▶ Goal of the exercise
Quote the lines of the records below exactly, from the line containing "Task: Click the magnifier" through the line containing "Action: point(503,513)", both included.

Element lookup records
■ ■ ■

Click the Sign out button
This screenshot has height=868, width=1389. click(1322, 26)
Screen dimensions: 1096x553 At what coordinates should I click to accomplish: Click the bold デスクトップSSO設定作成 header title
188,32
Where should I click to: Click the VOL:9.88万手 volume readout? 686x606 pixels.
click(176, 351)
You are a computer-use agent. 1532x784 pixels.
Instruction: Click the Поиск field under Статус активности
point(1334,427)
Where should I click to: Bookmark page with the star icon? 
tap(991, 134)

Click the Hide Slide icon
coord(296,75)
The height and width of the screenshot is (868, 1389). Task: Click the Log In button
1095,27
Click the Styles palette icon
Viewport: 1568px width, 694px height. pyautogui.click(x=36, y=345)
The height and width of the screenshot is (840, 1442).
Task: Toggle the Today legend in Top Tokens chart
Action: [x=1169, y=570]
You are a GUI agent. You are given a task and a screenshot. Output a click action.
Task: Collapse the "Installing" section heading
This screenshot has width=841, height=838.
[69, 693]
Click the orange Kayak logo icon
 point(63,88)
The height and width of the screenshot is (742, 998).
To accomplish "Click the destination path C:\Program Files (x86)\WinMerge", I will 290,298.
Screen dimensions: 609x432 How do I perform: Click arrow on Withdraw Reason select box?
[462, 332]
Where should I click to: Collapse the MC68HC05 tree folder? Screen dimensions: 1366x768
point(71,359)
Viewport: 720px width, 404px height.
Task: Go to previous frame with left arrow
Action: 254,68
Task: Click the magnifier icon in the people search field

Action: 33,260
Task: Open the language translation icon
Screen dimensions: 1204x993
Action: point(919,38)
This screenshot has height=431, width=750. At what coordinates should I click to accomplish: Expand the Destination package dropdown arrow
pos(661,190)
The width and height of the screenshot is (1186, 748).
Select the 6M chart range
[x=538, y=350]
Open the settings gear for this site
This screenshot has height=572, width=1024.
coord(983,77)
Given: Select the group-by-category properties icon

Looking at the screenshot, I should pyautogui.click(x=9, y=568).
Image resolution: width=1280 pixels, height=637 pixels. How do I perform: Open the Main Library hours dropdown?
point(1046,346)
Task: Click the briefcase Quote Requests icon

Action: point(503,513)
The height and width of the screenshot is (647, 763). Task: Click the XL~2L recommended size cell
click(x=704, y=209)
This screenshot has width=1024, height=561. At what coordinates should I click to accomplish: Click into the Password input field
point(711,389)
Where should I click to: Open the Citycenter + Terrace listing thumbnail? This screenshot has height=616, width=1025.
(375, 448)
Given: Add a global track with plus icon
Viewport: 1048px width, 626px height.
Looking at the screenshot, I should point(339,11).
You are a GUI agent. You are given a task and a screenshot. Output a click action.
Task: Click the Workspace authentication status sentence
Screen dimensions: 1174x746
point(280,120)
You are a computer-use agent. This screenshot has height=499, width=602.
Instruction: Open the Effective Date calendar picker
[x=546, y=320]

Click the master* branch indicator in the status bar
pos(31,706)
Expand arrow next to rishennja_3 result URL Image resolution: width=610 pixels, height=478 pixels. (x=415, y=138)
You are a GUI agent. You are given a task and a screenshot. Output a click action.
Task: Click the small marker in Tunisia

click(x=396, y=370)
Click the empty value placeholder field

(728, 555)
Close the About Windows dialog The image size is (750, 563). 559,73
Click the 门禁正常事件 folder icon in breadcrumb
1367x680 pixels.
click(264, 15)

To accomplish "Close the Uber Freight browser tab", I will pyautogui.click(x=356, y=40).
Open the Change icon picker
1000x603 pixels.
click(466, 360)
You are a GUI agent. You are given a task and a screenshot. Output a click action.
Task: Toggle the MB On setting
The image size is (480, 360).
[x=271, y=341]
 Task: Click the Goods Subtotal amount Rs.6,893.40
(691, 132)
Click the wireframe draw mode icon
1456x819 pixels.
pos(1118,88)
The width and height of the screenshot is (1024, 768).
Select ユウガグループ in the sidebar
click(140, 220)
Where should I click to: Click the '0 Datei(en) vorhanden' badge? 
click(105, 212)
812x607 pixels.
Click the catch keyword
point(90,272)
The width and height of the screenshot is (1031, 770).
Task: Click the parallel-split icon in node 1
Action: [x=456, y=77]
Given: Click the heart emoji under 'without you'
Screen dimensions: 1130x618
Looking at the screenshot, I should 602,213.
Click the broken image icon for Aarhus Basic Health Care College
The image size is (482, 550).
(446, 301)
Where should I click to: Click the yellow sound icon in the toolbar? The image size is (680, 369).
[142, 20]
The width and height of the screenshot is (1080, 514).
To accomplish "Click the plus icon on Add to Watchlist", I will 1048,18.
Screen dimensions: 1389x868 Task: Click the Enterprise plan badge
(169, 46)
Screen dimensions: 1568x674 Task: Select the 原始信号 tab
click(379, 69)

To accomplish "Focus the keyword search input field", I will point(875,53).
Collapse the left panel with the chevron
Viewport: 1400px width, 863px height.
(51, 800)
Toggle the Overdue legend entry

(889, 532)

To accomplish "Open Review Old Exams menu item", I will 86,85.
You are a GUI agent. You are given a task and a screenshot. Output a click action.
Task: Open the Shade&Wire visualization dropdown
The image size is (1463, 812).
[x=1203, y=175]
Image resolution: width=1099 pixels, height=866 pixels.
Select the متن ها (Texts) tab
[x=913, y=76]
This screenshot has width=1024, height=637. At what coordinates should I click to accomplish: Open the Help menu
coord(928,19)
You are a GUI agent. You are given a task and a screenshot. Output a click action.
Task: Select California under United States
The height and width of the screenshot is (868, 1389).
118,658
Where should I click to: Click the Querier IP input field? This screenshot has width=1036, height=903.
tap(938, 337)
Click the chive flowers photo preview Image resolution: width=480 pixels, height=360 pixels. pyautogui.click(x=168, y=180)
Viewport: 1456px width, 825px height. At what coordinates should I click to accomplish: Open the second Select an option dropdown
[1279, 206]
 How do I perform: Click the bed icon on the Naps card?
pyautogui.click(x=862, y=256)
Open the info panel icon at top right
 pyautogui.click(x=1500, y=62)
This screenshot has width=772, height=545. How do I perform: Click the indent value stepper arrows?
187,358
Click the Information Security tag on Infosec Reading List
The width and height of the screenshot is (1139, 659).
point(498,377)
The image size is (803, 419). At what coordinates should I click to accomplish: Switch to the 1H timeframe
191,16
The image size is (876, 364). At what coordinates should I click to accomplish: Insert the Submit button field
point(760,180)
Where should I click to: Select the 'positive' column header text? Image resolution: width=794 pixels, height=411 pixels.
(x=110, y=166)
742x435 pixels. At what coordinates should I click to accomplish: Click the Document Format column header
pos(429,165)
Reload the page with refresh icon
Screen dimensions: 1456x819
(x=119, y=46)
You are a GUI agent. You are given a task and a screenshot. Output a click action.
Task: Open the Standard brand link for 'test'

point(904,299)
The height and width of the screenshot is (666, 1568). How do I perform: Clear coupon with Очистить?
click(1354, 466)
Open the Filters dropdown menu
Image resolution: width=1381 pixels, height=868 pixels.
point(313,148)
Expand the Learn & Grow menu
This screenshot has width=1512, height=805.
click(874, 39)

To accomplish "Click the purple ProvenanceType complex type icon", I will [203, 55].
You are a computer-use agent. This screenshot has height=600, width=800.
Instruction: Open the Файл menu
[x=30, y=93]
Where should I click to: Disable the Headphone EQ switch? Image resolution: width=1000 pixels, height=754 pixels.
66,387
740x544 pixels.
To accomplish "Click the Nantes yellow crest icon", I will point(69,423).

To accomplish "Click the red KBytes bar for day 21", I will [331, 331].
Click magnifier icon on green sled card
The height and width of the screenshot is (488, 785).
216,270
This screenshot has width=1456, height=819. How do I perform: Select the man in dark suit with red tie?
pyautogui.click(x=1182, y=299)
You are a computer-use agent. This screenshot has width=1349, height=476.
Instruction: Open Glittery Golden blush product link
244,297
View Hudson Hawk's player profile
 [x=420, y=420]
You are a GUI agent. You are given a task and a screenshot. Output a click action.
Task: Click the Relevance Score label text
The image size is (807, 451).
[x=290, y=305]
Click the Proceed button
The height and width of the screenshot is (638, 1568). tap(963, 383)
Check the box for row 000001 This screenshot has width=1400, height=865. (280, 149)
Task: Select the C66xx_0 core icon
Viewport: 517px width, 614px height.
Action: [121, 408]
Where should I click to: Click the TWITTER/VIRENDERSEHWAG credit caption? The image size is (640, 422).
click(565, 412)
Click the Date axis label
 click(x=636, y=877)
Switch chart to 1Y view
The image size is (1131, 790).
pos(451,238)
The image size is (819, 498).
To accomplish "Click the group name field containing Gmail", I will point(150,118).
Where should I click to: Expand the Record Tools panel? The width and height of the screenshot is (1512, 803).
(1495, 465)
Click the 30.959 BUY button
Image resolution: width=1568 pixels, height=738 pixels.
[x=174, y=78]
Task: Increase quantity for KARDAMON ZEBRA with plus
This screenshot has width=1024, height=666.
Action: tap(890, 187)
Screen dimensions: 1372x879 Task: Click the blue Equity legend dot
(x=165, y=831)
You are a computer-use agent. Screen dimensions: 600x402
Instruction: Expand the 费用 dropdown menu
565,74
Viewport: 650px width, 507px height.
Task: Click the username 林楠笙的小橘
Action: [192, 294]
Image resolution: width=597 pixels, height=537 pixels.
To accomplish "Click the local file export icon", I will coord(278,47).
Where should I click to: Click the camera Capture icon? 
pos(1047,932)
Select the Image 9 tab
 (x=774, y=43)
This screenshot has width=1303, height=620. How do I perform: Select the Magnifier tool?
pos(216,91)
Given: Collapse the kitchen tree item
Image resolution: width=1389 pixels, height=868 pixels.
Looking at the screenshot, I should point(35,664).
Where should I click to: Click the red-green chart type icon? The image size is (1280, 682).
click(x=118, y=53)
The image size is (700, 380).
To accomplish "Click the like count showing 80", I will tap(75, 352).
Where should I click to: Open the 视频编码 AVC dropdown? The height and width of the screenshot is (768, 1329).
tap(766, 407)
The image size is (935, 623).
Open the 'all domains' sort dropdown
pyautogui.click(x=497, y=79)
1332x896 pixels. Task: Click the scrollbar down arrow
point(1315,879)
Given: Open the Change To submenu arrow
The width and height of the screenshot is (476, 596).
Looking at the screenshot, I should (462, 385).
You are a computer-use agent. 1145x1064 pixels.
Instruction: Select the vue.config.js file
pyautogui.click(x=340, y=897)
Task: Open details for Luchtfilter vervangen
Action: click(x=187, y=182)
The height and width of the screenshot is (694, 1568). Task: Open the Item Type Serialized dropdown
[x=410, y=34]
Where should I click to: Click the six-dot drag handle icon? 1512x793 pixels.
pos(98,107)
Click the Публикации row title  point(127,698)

■ ■ ■

▶ Task solution
Task: Click the magnifier icon in the people search field

Action: 33,260
Task: Open the language translation icon
Screen dimensions: 1204x993
Action: point(919,38)
This screenshot has height=431, width=750. At what coordinates should I click to accomplish: Expand the Destination package dropdown arrow
pos(661,190)
The width and height of the screenshot is (1186, 748).
Select the 6M chart range
[x=538, y=350]
Open the settings gear for this site
This screenshot has height=572, width=1024.
coord(983,77)
Given: Select the group-by-category properties icon

Looking at the screenshot, I should pyautogui.click(x=9, y=568).
Image resolution: width=1280 pixels, height=637 pixels. How do I perform: Open the Main Library hours dropdown?
point(1046,346)
Task: Click the briefcase Quote Requests icon

Action: point(503,513)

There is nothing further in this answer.